Dabei war Emil Nolde (Claus Bärwald beschreibt ihn als einen „kulturellen Giganten seiner Zeit“) von Kindesbeinen ein Träumer, der schon damals die Wirkung des Lichts in den Wolken studierte und sich an der Gewalt üppiger Farben berauschte. Während sich seine Bilder anfangs noch durch alle Stilrichtungen der von ihm bewunderten Vorbilder wie van Gogh, Monet, Gauguin und Cézanne bewegten, mit den typischen getupften Pinselstrichen, die ein Ganzes ergaben, ergötzte Nolde sich später vor allem an der Leuchtkraft der Farben in Blumen und Pflanzen. Auch hatte es ihm das Meer angetan, die dunkle Gewalt der Wellen bei Sturm, aufgelöst durch lichtes Weiß, das auf den Wellen tanzte. Seine zehn Meeresbilder sind berühmt und der Beweis seiner künstlerischen Leistung, die übrigens kein Motiv ausließ wie seine wunderschönen Landschaftsaquarelle, Porträts und Bilder bäuerlichen Lebens.

Wer Emil Nolde ablehnt, weiß nichts über ihn. Denn er hat vielleicht auch nur die Bilder gesehen, deren aggressive Gestalten mit den maskenhaften Gesichtern teilweise aussehen wie von ungeschickter Kinderhand gemalt. Wer wollte sich so etwas schon ins Zimmer hängen? hieß es damals. Aber diese Kritiker vergaßen die Fülle und Vielfalt seines Gesamtwerks – insgesamt 1.300 Aquarelle und Ölgemälde! Von pastellfarbenen romantischen Motiven wie die eng Umschlungenen „Zwei am Meeresstrand“ bis zur „Kreuzigung“ oder „Adam und Eva“ nach dem Sündenfall.

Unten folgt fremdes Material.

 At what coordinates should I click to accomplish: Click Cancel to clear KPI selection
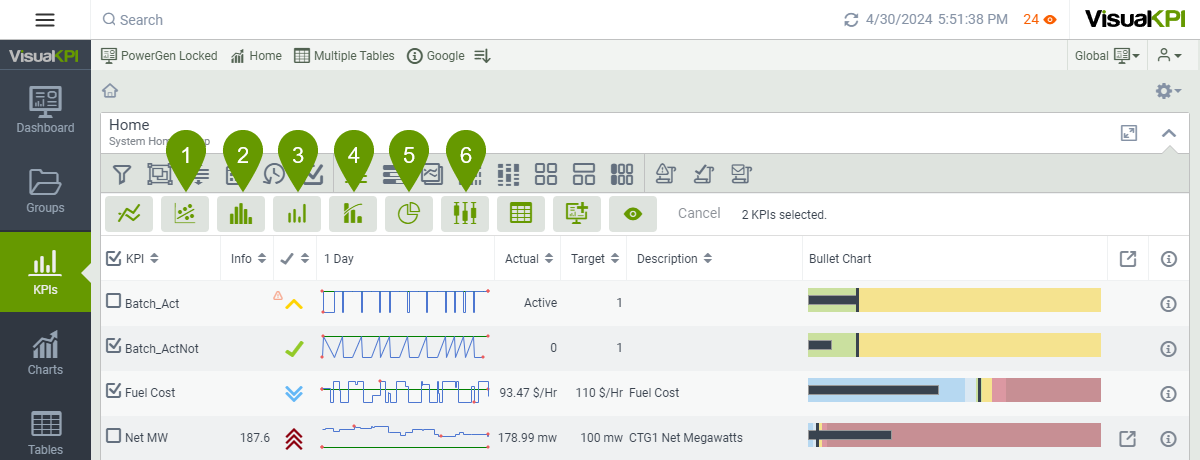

Mehr als diese Collage durfte leider nicht fotografiert werden
Mehr als diese Collage durfte leider nicht fotografiert werden

Emil Nolde war keineswegs Autodidakt. Er absolvierte diverse Mal- und Kunstakademien im In- und Ausland. Als Mitglied der „Deutsch-Neu-Guinea-Expedition“ reiste er 1915 sogar über Moskau, Sibirien, Korea, Japan und China bis in die Südsee – auf den Spuren Gauguins. Ein Cosmopolit, der sämtliche Großstädte Europas bereist hatte, um sich dort immer wieder neu inspirieren zu lassen – oft finanziell unterstützt von Freunden aus der Schweiz und Frankreich. Auch die langjährige Herzkrankheit seiner Frau, die viele Kuraufenthalte im warmen Süden erforderte, kosteten viel Geld. Dass seine Bilder heute Millionen wert sind, hätte er sich in jenen Zeiten der Armut niemals träumen lassen! Als Ada 1946 nach 44 Ehejahren starb, widmete Nolde ihr ein Mausoleum in Seebüll, wo auch er 1956 beigesetzt wurde. Zwei Jahre nach Adas Tod hatte Nolde im hohen Alter noch einmal die schöne, blutjunge Jolanthe Erdmann geheiratet, die bis zu seinem Tod bei ihm blieb.
In Seebüll wurde die „Stiftung Seebüll Ada und Emil Nolde“ nach seinem Tod ins Leben gerufen und das „Bilder-Haus“ als Nolde-Museum der Allgemeinheit zugänglich gemacht.

In diesem Gartenhäuschen malte Nolde seine Bilder
In diesem Gartenhäuschen malte Nolde seine Bilder

Erfüllt von so viel Kunst und Kultur und zugleich so viel menschlicher Tiefe waren die Besucher schwer beeindruckt. Für viele hatte sich ein ganz neues Bild dieses Künstlers abgezeichnet, eines, das einen starken und zugleich liebevollen Charakter zeigte, der trotz aller Hürden niemals aufgab und bis heute zu den ganz Großen zählt.